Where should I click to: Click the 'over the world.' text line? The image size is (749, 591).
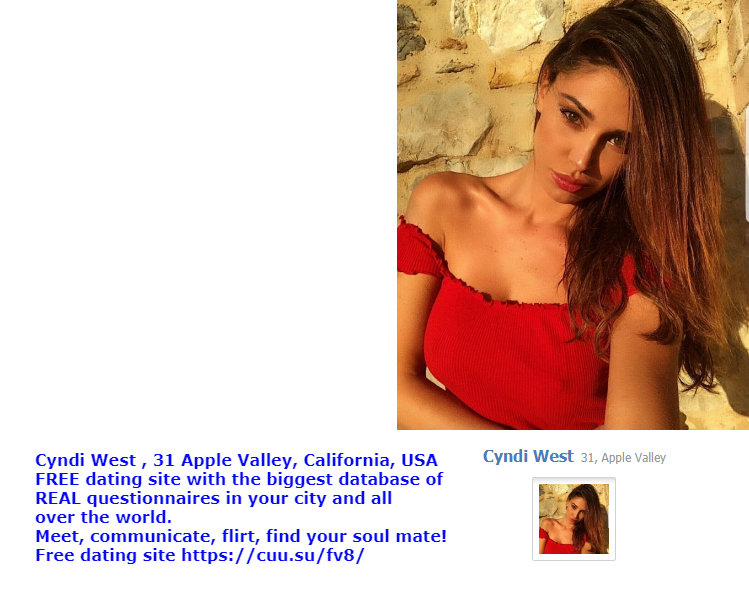tap(104, 517)
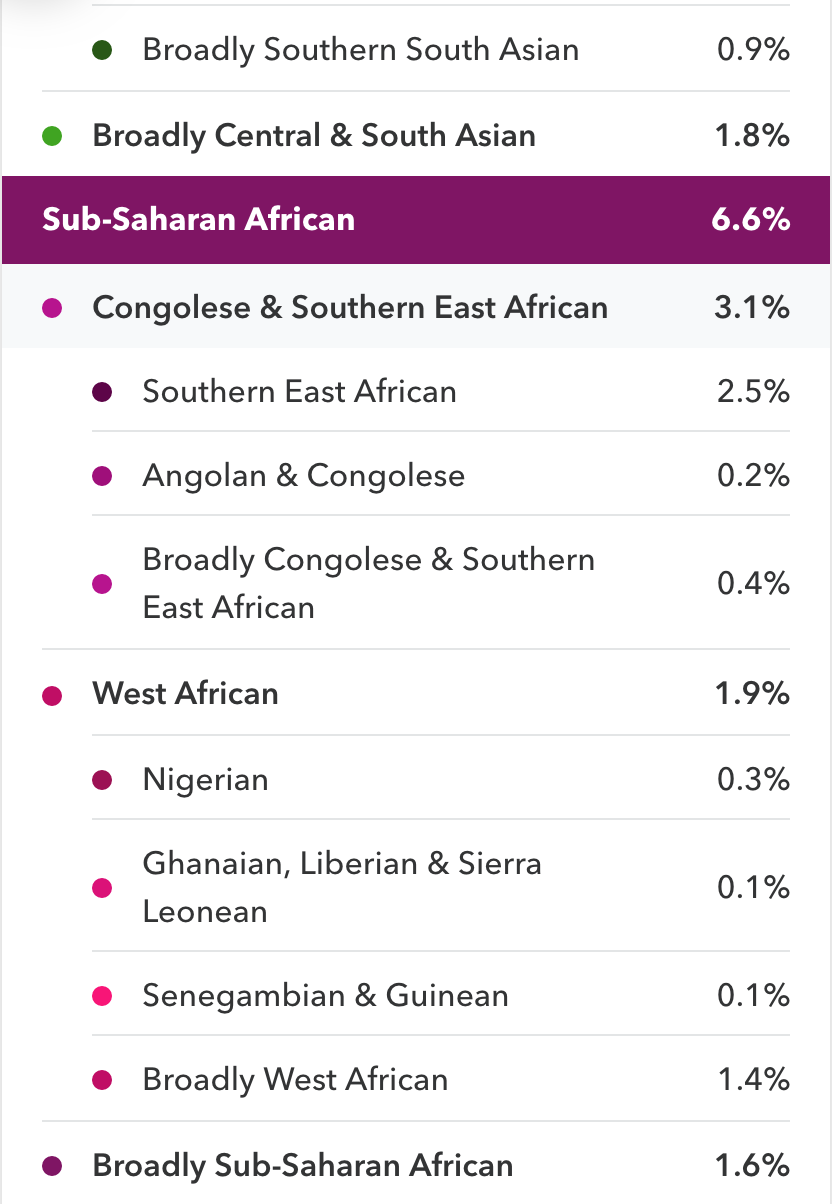Open the Broadly West African entry

tap(441, 1079)
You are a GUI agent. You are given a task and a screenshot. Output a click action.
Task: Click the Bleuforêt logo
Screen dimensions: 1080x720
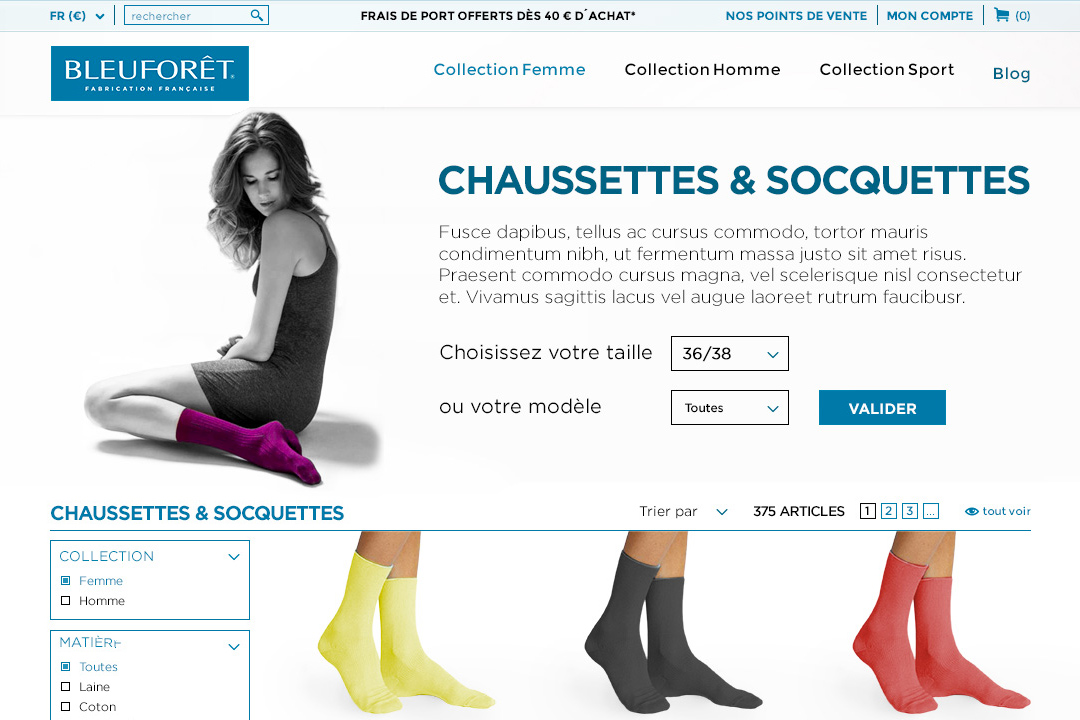pos(149,74)
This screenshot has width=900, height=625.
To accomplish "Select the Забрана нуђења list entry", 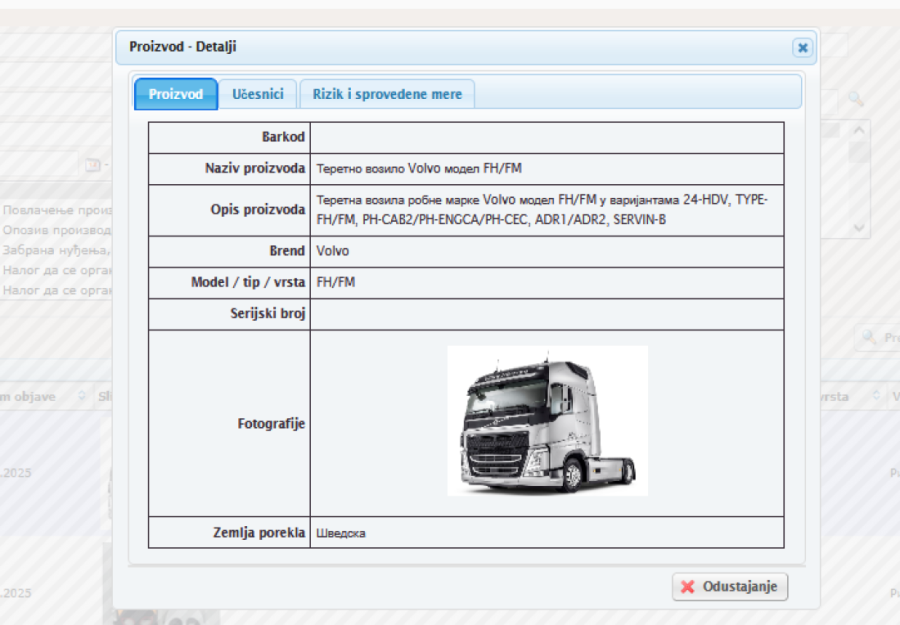I will [57, 250].
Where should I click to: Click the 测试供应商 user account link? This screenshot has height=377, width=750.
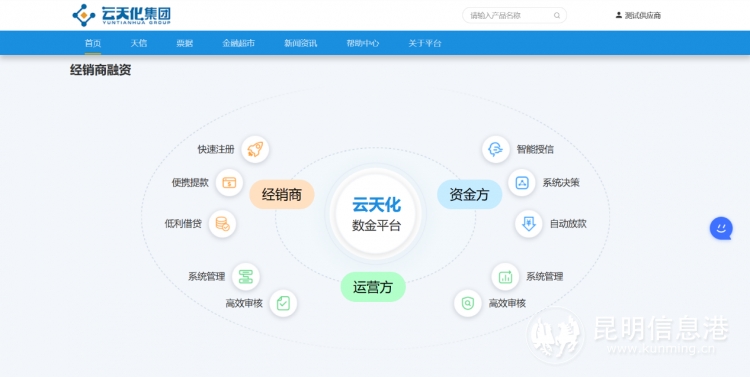638,15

* * * * * * *

◆ GOAL OF THE EXERCISE: Once the line containing "Where should I click to: Click the 测试供应商" has been found, write out exactly that line and each one after it through the end of the data, leaving out every picture.

◆ COMPLETED EXERCISE:
Where should I click to: Click the 测试供应商 user account link? This screenshot has height=377, width=750.
638,15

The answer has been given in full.